July 20, 2025: There’s something disarming about walking into a film with low expectations and walking out a little quieter than usual, not because you’ve been blown away, but because the film made you feel something real, however familiar. Saiyaara, Mohit Suri’s return to the terrain of aching love and musical melancholy, doesn’t break new ground, but it does leave a mark, faint, maybe, but sincere.
The film opens with Krish Kapur (Ahaan Panday), a rising musician whose anger tends to eclipse his ambition. He’s talented, but cocky. Enter Vaani (Aneet Padda), a thoughtful journalist who’s learned to hide her pain under well-constructed sentences. Their worlds collide when Krish finds her diary and turns her words into lyrics. It’s a meet-cute with emotional stakes, not just romantic chemistry.
From there, the story travels a familiar arc, a spark, an unexpected bond, success, separation, and that age-old question: Can love endure memory loss, trauma, and time?

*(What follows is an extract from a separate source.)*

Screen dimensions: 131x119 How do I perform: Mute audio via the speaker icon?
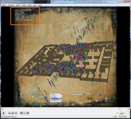117,113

Old Wounds, New Faces: Saiyaara Keeps Mohit Suri’s Flame Alive

Mohit Suri seems aware that Saiyaara walks on well-trodden ground. But instead of trying to outsmart the genre, he leans into its mood and texture. The film carries echoes of Aashiqui 2 and Ek Villain, but strips back some of the gloss. What you get is a more grounded, if occasionally overwrought, romance with young hearts at its centre.

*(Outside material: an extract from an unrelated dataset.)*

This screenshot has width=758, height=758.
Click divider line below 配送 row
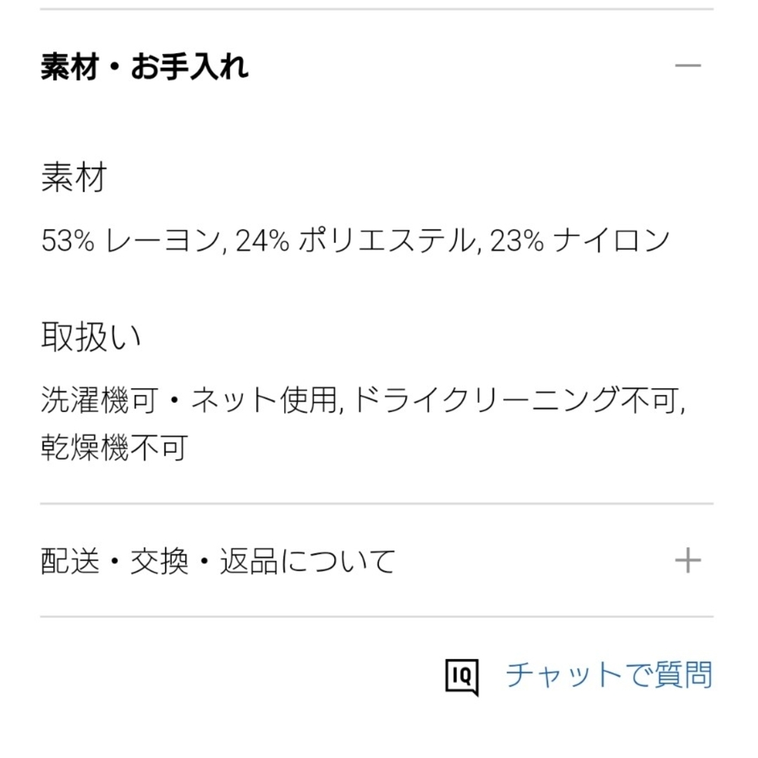(x=377, y=617)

The narrative is shaped gently by Irshad Kamil’s lyrics, particularly the line “Saiyaara mera badla nahin hai, mausam thoda badla hua hai” which sits like a pulse beneath the drama. The soundtrack, handled by a medley of composers, doesn’t hit all the right notes immediately but sneaks up on you.
There are no villains here in the traditional sense. The tension lies in emotion, ego, and, subtly, mental health. In fact, Saiyaara quietly confronts the discomfort of not feeling “okay” even when life is outwardly falling into place. That’s rare in love stories built for multiplexes.
Ahaan does reasonably well as the restless artist, though he occasionally overshoots intensity. Aneet , on the other hand, is a pleasant surprise. There’s something honest in the way she plays Vaani, unsure, steady, and a little bruised by life.
What works is the way the film trusts the audience to sit with silence. There are scenes that breathe, no urgent cutaways, no swelling background score, just two people unsure of what to say next. That restraint feels refreshing in a genre that usually drowns in melodrama.
Still, the film isn’t without issues. You can often guess the next turn. Some emotional beats feel recycled from Suri’s older films. And while the story touches on mental health, it does so gently enough that it almost misses an opportunity to say more.
But the movie isn’t trying to reinvent anything. It’s more like a song you’ve heard before, one that’s maybe been remixed a dozen times, but when it plays in the right moment, it still makes you pause.